> **EXERCISE INPUTS**
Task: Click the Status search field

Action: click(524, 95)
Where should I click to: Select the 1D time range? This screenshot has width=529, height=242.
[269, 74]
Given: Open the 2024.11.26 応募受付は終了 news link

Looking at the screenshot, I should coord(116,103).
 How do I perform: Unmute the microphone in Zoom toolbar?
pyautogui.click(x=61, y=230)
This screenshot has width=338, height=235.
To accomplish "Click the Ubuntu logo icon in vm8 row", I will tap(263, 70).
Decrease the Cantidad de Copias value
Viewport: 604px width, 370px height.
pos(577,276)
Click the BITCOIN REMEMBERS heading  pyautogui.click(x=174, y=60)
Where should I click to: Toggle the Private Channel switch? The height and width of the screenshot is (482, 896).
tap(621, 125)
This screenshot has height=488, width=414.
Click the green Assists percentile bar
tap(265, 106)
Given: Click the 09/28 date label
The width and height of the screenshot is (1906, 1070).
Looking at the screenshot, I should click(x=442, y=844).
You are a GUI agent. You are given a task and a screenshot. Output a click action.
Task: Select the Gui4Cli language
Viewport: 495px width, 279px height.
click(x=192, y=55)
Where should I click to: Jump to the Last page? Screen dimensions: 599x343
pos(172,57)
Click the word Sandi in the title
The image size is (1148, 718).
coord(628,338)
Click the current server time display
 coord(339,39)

> **EXERCISE AIM**
Reproduce every row above word for word, in the same order and with the same line breaks.

> **EXERCISE SOLUTION**
Task: Click the Status search field

Action: click(524, 95)
Where should I click to: Select the 1D time range? This screenshot has width=529, height=242.
[269, 74]
Given: Open the 2024.11.26 応募受付は終了 news link

Looking at the screenshot, I should coord(116,103).
 How do I perform: Unmute the microphone in Zoom toolbar?
pyautogui.click(x=61, y=230)
This screenshot has width=338, height=235.
To accomplish "Click the Ubuntu logo icon in vm8 row", I will tap(263, 70).
Decrease the Cantidad de Copias value
Viewport: 604px width, 370px height.
pos(577,276)
Click the BITCOIN REMEMBERS heading  pyautogui.click(x=174, y=60)
Where should I click to: Toggle the Private Channel switch? The height and width of the screenshot is (482, 896).
tap(621, 125)
This screenshot has height=488, width=414.
Click the green Assists percentile bar
tap(265, 106)
Given: Click the 09/28 date label
The width and height of the screenshot is (1906, 1070).
Looking at the screenshot, I should click(x=442, y=844).
You are a GUI agent. You are given a task and a screenshot. Output a click action.
Task: Select the Gui4Cli language
Viewport: 495px width, 279px height.
click(x=192, y=55)
Where should I click to: Jump to the Last page? Screen dimensions: 599x343
pos(172,57)
Click the word Sandi in the title
The image size is (1148, 718).
coord(628,338)
Click the current server time display
 coord(339,39)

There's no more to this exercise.